Fiscal considerations may shift governmental priorities away from environmental concerns: Finance ministers face strong demand for public expenditures such as infrastructure investments but they are constrained by international tax competition. We develop a multi-region model of tax competition and resource extraction to assess the fiscal incentive of imposing a tax on carbon rather than on capital. We explicitly model international capital and resource markets, as well as intertemporal capital accumulation and resource extraction. While fossil resources give rise to scarcity rents, capital does not.
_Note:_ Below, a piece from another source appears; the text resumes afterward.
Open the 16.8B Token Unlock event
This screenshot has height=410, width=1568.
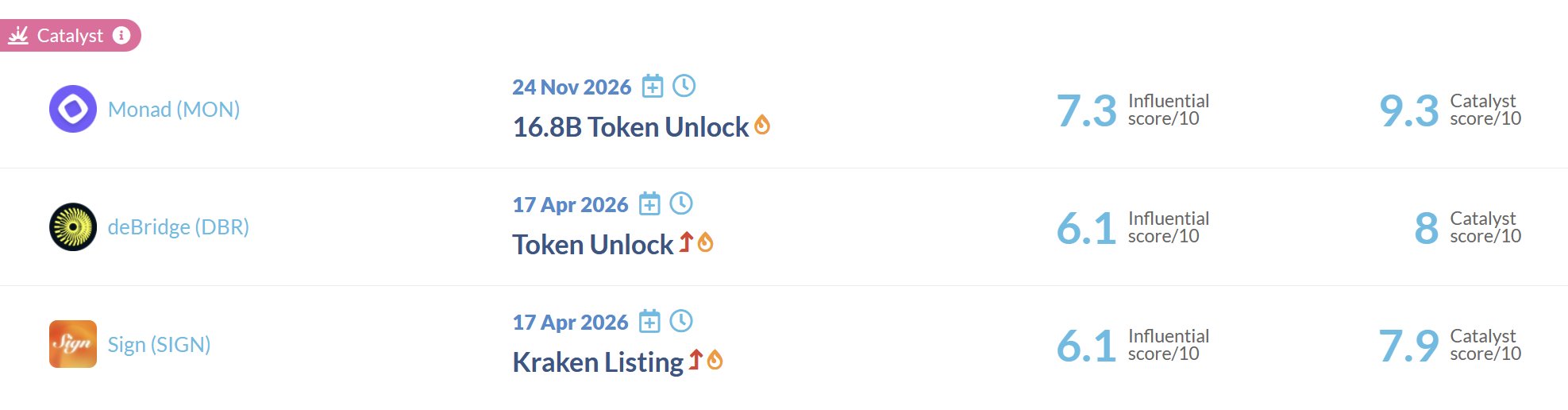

With carbon taxes the rents can be captured and invested in infrastructure, which leads to higher welfare than under capital taxation. This result holds even without modeling environmental damages. It is robust under a variation of the behavioral assumptions of resource importers to coordinate their actions, and a resource exporter's ability to counteract carbon policies. Further, no green paradox occurs - instead, the carbon tax constitutes a viable green policy, since it postpones extraction and reduces cumulative emissions.

Suggested Citation

  • Franks, Max & Edenhofer, Ottmar & Lessmann, Kai, 2015. "Why Finance Ministers Favor Carbon Taxes, Even if They Do not Take Climate Change into Account," Climate Change and Sustainable Development 202761, Fondazione Eni Enrico Mattei (FEEM).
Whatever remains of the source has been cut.